Standard Model Proton Decay Rate

Electroweak instantons violate baryon number (and lepton number) by three units (all three generations participate in the 't Hooft vertex). This is explained in 't Hooft's original paper. As a result, the proton is absolutely stable in the standard model. The lightest baryonic state that is unstable to decay into leptons is $^3$He. The deuteron is unstable with regard to decay into an anti-proton and leptons.

The rate is proportional to $[\exp(-8\pi^2/g_w^2)]^2$, which is much smaller than the rates for proton decay that have been discussed in extensions of the standard model. Note that the decay $^3\mathrm{He}\to$ leptons involves virtual $(b,t)$ quarks, and the rate contains extra powers of $g_w$ in the pre-exponent (which does not matter much, given that the exponent is already very big).

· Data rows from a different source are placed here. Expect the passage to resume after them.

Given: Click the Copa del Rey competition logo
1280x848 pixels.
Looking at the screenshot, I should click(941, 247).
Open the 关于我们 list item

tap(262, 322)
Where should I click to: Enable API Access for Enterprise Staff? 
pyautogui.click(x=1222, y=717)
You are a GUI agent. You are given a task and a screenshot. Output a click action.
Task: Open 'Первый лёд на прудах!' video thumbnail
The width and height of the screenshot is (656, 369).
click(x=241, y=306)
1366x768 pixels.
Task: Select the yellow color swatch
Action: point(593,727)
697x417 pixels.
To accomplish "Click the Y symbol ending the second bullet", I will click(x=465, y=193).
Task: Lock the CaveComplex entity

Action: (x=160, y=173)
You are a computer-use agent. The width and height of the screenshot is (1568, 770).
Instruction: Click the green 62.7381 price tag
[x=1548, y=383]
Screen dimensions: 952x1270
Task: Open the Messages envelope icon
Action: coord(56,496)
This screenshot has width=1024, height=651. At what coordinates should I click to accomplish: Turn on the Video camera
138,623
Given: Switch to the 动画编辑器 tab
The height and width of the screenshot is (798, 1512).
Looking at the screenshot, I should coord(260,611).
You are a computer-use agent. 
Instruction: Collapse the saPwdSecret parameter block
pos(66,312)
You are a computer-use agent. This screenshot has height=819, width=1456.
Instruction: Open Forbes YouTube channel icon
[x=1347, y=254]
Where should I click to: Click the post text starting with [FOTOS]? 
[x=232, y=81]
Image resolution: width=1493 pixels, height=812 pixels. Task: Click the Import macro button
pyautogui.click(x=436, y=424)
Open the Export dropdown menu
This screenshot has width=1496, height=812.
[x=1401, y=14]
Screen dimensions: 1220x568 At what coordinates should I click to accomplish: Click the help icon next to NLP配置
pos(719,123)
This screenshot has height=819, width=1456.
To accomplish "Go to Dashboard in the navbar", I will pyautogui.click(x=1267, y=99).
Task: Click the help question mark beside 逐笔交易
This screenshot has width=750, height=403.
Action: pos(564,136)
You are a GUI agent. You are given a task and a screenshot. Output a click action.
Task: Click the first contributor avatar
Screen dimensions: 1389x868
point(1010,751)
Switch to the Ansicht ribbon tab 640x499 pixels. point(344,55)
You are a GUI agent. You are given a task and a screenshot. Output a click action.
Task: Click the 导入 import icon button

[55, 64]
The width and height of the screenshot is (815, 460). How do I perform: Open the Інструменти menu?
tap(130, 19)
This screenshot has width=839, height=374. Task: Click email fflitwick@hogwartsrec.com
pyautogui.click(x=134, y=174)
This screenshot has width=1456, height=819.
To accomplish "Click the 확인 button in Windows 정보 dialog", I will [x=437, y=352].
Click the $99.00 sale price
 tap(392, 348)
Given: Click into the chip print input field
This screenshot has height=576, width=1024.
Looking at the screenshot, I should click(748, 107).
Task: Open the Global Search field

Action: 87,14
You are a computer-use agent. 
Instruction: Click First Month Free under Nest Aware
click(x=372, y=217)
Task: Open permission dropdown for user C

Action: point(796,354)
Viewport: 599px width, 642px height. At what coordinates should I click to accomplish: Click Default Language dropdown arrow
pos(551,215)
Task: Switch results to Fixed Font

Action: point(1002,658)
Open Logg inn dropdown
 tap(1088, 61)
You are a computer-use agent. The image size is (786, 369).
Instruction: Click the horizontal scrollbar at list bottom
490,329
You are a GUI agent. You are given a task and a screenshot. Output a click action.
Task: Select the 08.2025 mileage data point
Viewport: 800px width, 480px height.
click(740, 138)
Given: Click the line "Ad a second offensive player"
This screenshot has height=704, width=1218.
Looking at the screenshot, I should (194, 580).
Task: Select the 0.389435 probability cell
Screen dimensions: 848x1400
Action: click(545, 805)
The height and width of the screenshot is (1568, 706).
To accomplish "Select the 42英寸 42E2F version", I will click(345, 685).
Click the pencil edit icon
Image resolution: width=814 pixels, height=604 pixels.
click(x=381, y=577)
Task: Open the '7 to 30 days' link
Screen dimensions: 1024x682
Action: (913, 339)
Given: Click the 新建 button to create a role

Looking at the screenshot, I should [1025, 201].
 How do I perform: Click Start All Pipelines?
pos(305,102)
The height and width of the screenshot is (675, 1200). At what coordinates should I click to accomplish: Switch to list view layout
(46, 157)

Just to give a rough number, the lifetime is a typical weak decay lifetime (say, $10^{-8}$ sec), multiplied by the instanton factor $$ \tau = \tau_w \exp(16\pi^2/g_w^2)=\tau_w\exp(4\pi\cdot 137\cdot\sin^2\theta_W) = \tau_w\cdot 10^{187}\sim 10^{180}\, sec $$ where I have neglected many pre-exponetial factors which can be calculated, in principle, in the standard model.